** Material provided **

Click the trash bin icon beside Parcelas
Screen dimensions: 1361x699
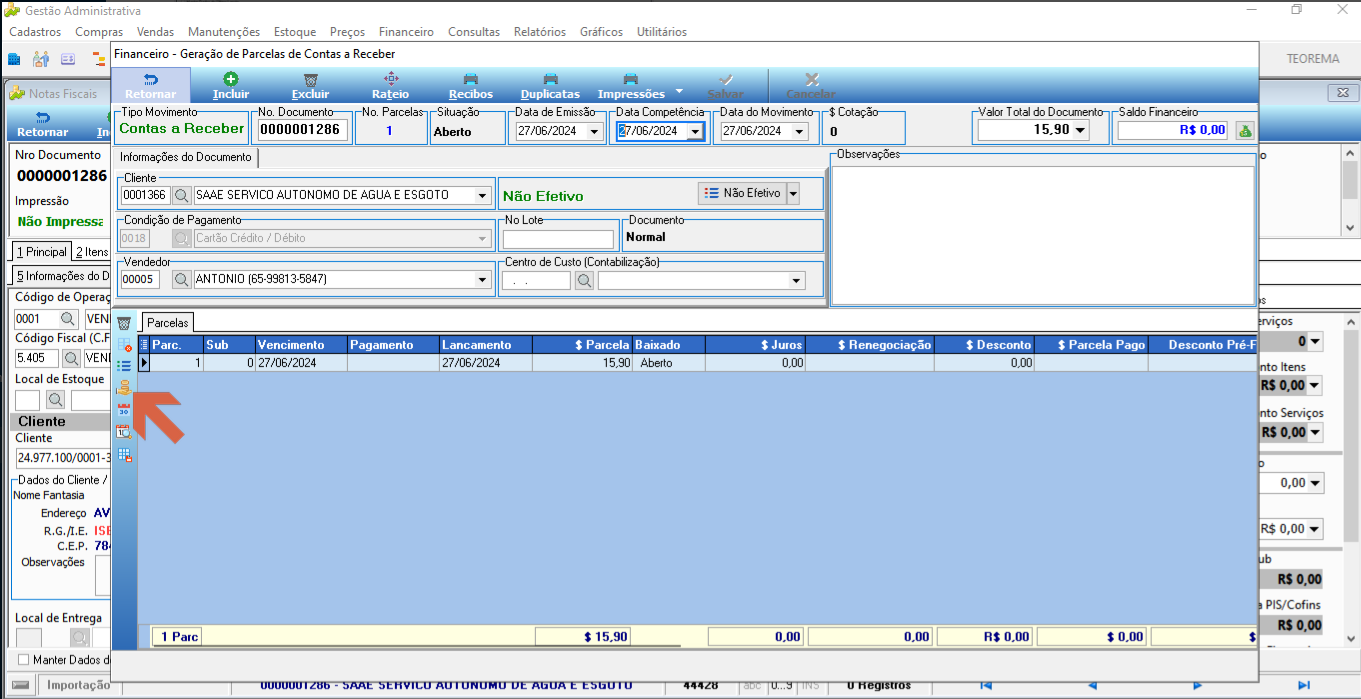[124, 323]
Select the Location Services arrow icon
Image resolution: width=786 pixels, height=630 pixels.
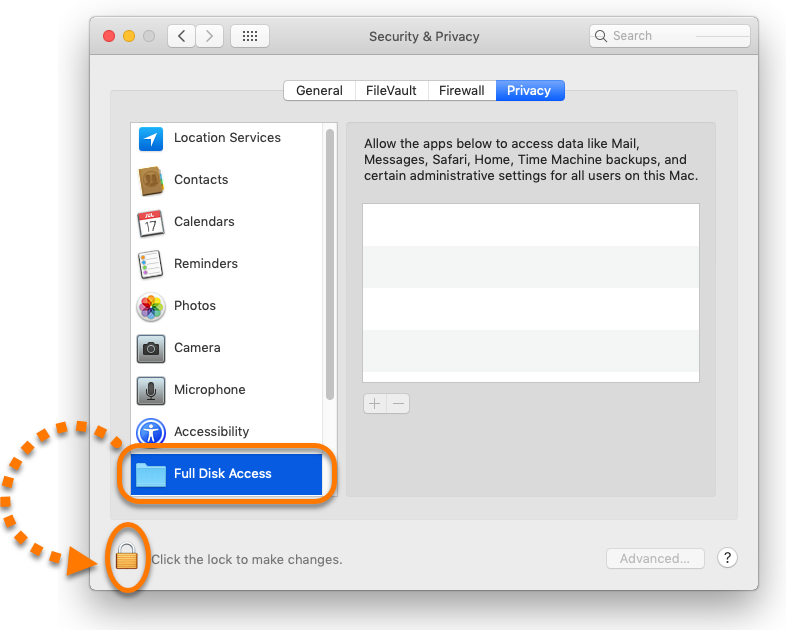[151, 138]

* * *

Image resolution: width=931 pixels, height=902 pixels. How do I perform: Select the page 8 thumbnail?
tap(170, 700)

--

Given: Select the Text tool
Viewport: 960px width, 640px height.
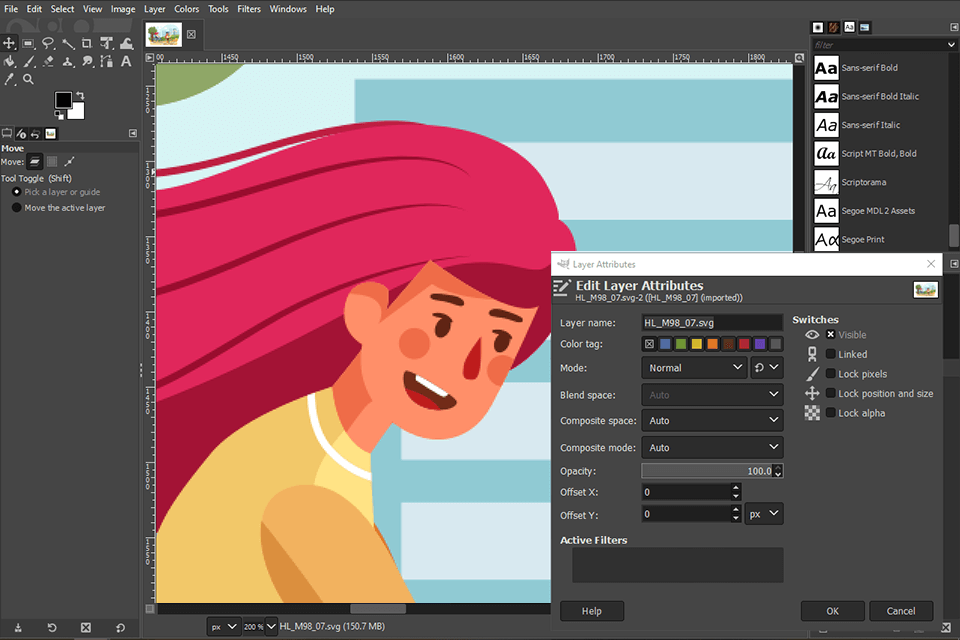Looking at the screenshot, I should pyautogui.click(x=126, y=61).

** Required action **
Across the records, count the lines holding the string "icon". Give the number and stop.

** Result **
2